Home

Hopfield Networks

Introduction

Working in robotics naturally pulled me into the world of AI—because in today’s era, intelligence isn’t just about code, it’s about giving machines a body to interact, learn, and act in the real world. I never followed a strict, textbook path to learn machine learning; instead, I stumbled into it, explored out of curiosity, and discovered how exciting the journey could be.

What fascinates me most is not just how AI works today, but how these ideas first took shape—the roots of the complex architectures and learning algorithms we rely on. That curiosity eventually led me to dive into Associative Memory Models, better known as Hopfield Networks — a concept that bridges neuroscience, physics, and AI in a way that feels both timeless and futuristic.

One fascinating detail worth mentioning is that J.J. Hopfield was jointly awarded the 2024 Nobel Prize in Physics alongside Geoffrey E. Hinton, recognized for their “foundational discoveries and inventions that enable machine learning with artificial neural networks.”
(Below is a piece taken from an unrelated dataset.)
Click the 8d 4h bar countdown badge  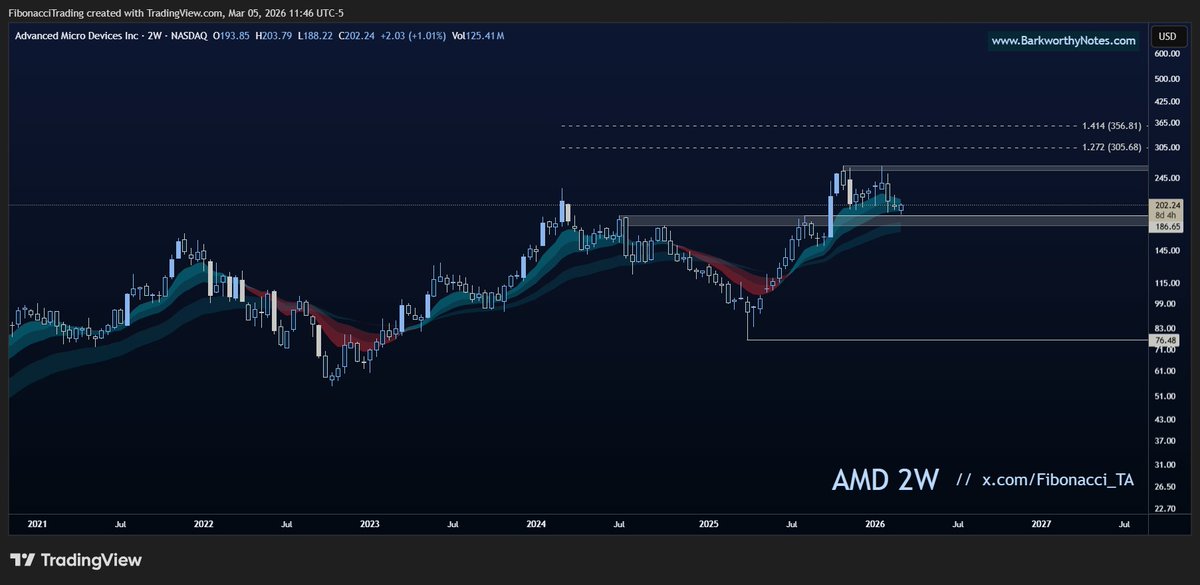[1164, 216]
The ideas I’m exploring here stand on the shoulders of that legacy. They are not just the work of a single mind but the result of decades of collective effort—researchers, physicists, neuroscientists, and computer scientists—each contributing to our understanding of how the brain works and how we can model intelligence artificially. Without their breakthroughs, the journey from studying neurons to building artificial intelligence would not have been possible.

To put it simply, a Hopfield Network can be thought of as a network of binary units (like little switches that are either on or off) connected by weighted links. These weights are carefully set so that the network “remembers” certain stable patterns—like snapshots of information stored in its memory.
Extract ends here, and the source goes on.